== WORK INSTRUCTIONS ==
Return the run of lines below that opens with the line containing "You are a computer-use agent." and closes with the line containing "Instruction: Click the feedback message icon", keeping each one exact.

== SUPPLIED MATERIAL ==
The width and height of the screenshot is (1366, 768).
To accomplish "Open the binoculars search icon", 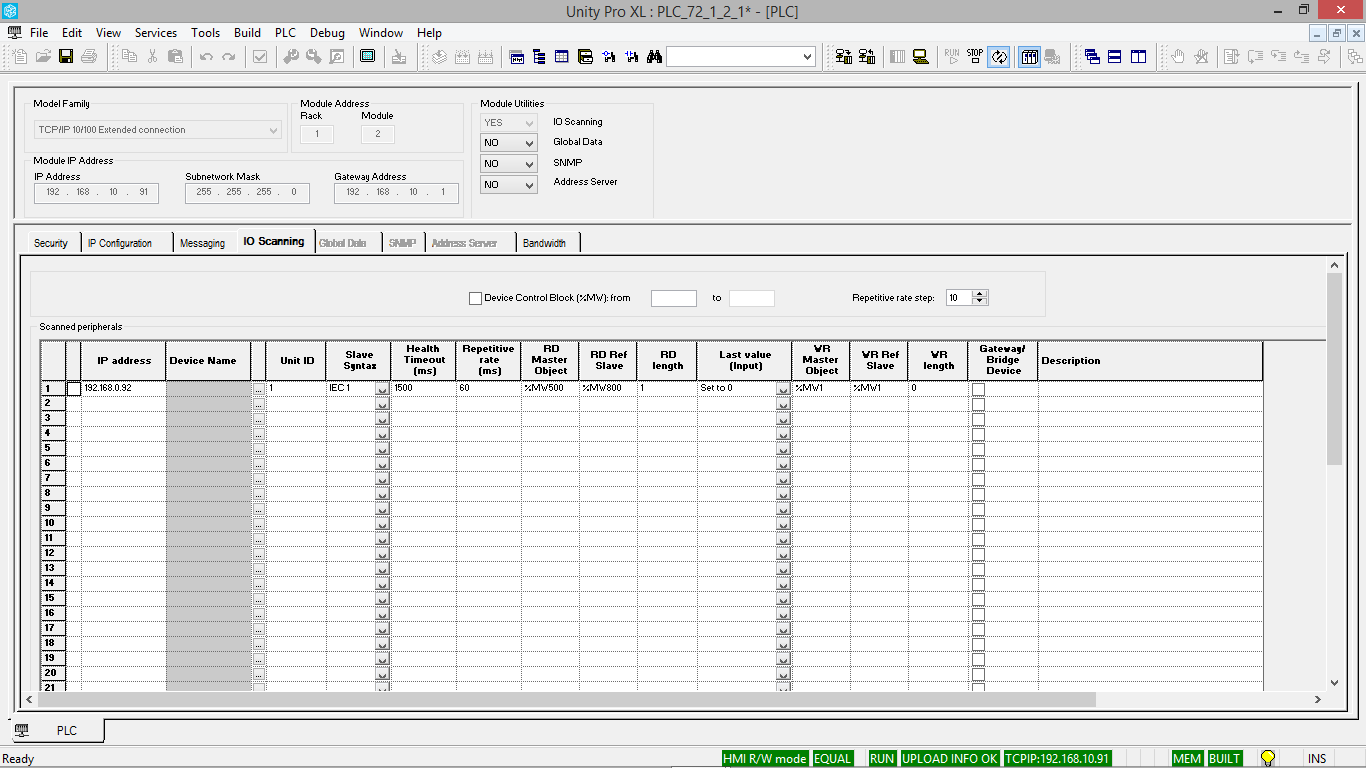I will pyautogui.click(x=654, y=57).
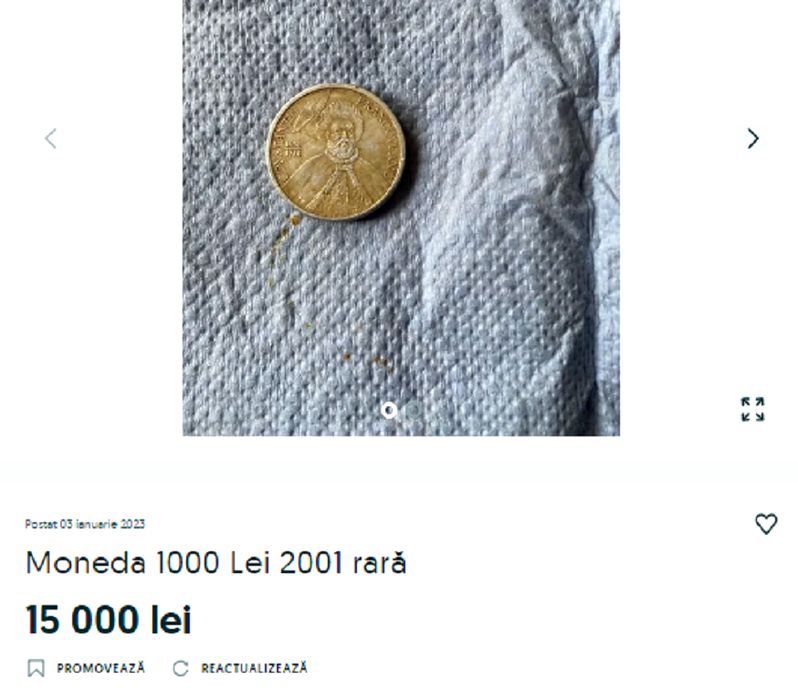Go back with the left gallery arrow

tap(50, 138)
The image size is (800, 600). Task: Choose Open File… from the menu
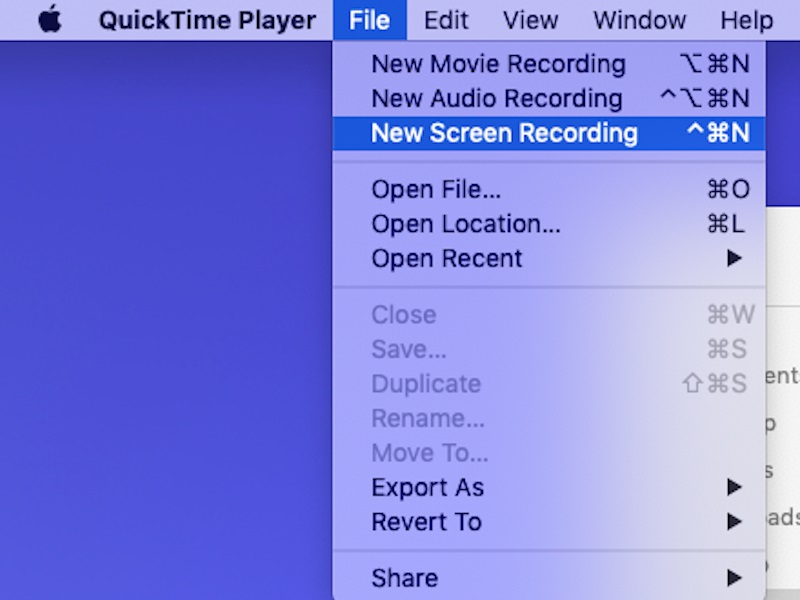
...
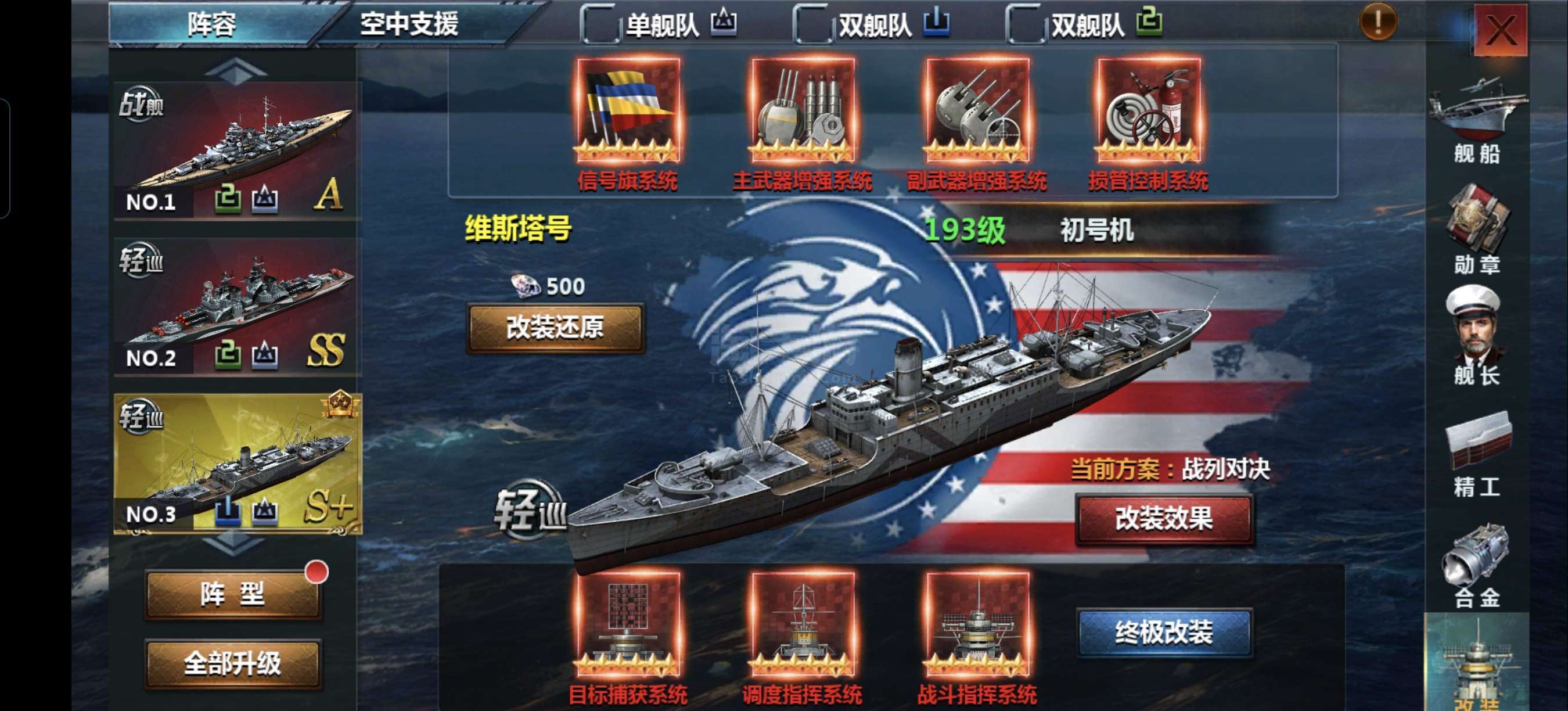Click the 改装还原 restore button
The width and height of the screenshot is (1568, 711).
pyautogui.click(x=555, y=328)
---
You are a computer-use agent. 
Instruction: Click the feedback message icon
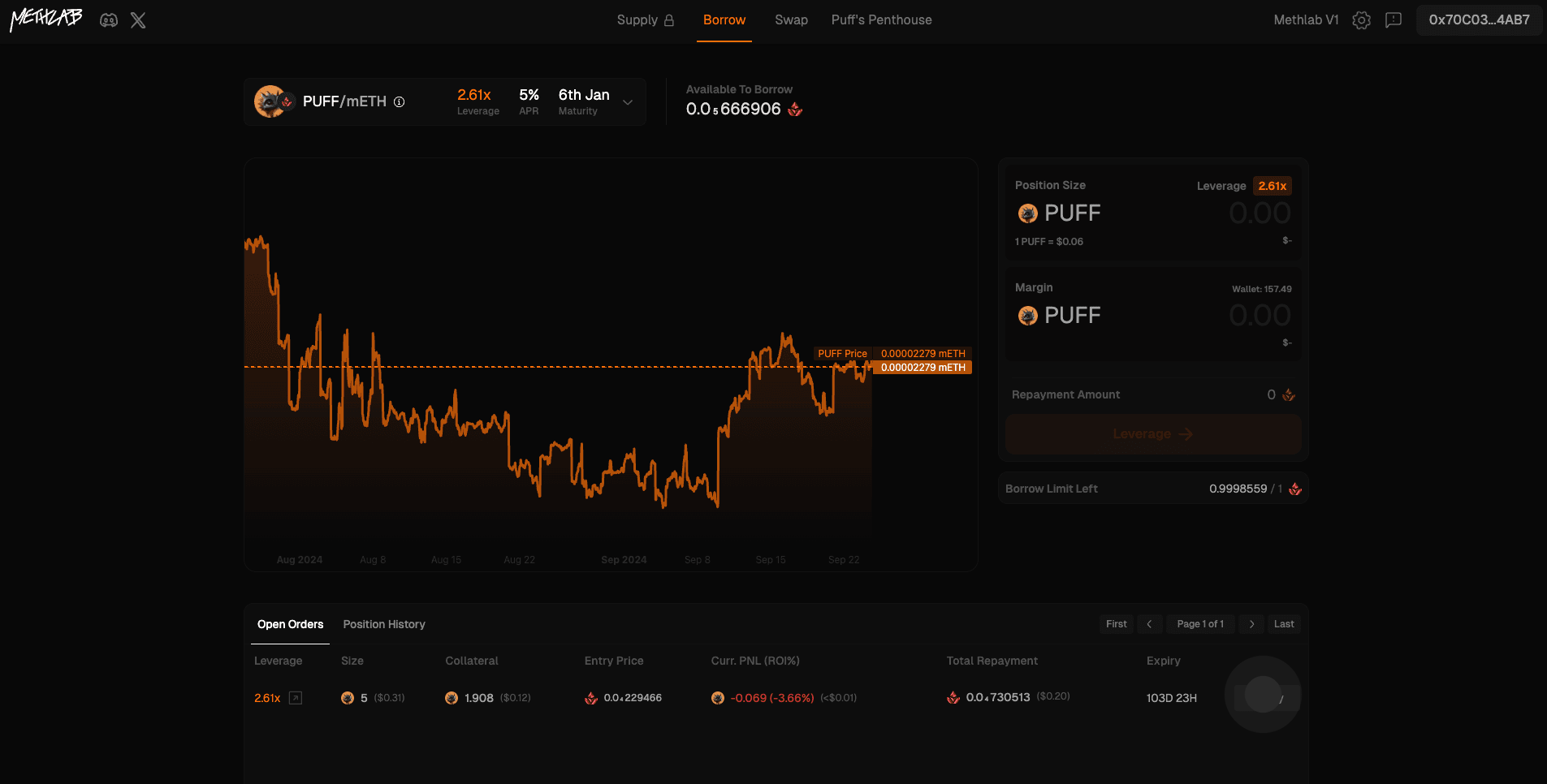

== ANSWER TO THIS EXERCISE ==
You are a computer-use agent. 
Instruction: Click the feedback message icon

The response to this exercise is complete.